%%

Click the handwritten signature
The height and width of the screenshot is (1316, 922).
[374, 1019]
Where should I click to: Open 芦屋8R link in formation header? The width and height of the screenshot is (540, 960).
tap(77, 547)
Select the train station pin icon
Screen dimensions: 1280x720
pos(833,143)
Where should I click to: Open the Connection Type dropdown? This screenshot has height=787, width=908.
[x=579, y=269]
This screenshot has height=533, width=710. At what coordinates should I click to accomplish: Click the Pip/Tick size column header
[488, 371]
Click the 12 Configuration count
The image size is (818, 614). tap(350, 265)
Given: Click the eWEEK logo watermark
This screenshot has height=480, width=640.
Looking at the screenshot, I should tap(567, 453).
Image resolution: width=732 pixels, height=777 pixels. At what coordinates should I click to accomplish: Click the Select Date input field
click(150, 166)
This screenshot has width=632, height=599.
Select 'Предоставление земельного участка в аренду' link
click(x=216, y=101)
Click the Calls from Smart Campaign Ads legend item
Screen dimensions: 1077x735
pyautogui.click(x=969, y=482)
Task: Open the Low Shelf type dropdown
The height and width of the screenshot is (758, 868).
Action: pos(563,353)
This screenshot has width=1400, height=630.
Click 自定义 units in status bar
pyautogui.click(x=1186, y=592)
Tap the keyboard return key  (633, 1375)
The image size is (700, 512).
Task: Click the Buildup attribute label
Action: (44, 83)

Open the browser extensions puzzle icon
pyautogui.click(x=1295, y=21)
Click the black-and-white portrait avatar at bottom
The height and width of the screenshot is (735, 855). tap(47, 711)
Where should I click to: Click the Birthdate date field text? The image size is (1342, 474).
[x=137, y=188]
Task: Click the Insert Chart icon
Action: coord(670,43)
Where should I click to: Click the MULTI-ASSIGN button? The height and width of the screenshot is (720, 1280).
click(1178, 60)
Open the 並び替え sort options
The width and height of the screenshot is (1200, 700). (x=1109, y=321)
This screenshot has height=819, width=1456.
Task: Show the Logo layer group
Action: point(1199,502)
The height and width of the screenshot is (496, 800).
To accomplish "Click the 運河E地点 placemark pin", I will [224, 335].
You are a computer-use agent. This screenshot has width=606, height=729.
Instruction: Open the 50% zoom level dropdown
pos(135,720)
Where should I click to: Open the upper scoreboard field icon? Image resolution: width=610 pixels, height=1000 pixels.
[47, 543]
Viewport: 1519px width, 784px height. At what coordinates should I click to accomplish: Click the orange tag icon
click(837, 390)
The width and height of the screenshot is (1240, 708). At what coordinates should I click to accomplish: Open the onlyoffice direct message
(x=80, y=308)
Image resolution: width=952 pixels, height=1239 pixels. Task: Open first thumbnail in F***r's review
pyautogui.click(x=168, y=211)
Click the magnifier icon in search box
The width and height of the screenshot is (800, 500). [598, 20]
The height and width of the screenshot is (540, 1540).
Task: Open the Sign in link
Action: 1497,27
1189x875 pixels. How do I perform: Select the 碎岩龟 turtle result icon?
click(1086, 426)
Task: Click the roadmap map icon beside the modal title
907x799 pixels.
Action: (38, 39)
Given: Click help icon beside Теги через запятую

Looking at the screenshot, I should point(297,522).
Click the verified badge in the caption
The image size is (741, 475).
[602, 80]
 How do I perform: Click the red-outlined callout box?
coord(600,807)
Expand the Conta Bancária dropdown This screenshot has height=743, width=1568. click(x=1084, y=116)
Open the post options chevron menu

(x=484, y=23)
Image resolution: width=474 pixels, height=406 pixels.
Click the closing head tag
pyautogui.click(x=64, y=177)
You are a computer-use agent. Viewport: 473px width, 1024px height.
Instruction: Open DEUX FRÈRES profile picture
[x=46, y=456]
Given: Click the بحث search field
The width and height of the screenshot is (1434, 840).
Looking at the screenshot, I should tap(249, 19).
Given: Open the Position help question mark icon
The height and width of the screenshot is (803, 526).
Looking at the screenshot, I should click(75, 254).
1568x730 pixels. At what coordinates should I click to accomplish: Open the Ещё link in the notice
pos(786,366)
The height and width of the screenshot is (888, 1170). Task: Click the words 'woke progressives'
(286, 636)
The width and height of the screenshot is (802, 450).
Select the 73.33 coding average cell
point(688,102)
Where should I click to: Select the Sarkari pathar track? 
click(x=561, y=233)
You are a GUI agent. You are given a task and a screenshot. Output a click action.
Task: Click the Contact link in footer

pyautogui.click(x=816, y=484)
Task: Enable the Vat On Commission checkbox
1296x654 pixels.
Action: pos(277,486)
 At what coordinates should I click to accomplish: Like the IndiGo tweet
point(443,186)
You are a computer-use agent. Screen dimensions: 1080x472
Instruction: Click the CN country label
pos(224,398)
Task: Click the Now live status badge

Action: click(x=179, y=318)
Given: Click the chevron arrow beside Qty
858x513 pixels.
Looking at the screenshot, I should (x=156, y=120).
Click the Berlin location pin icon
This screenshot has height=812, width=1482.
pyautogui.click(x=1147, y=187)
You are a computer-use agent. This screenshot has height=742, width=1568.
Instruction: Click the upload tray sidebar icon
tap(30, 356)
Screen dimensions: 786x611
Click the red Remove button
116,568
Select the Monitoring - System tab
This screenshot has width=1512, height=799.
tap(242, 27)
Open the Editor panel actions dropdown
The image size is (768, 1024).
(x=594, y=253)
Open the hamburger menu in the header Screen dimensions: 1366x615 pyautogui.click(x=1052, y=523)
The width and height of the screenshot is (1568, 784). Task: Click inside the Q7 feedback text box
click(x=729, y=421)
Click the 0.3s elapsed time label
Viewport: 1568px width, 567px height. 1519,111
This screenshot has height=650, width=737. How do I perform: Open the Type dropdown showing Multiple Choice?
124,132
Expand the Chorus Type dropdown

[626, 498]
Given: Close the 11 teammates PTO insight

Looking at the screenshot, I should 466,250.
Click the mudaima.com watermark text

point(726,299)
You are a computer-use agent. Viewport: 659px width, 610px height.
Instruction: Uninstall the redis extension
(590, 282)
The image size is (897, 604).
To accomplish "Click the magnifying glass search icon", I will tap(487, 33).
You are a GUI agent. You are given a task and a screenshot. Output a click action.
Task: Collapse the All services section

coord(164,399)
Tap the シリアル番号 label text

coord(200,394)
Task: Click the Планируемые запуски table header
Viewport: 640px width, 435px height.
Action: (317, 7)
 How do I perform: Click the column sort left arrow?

%%

Assignment
Take from the entries every line that has the string "arrow".

Written response
Given: Click the chevron arrow beside Qty
 How do I perform: Click the column sort left arrow?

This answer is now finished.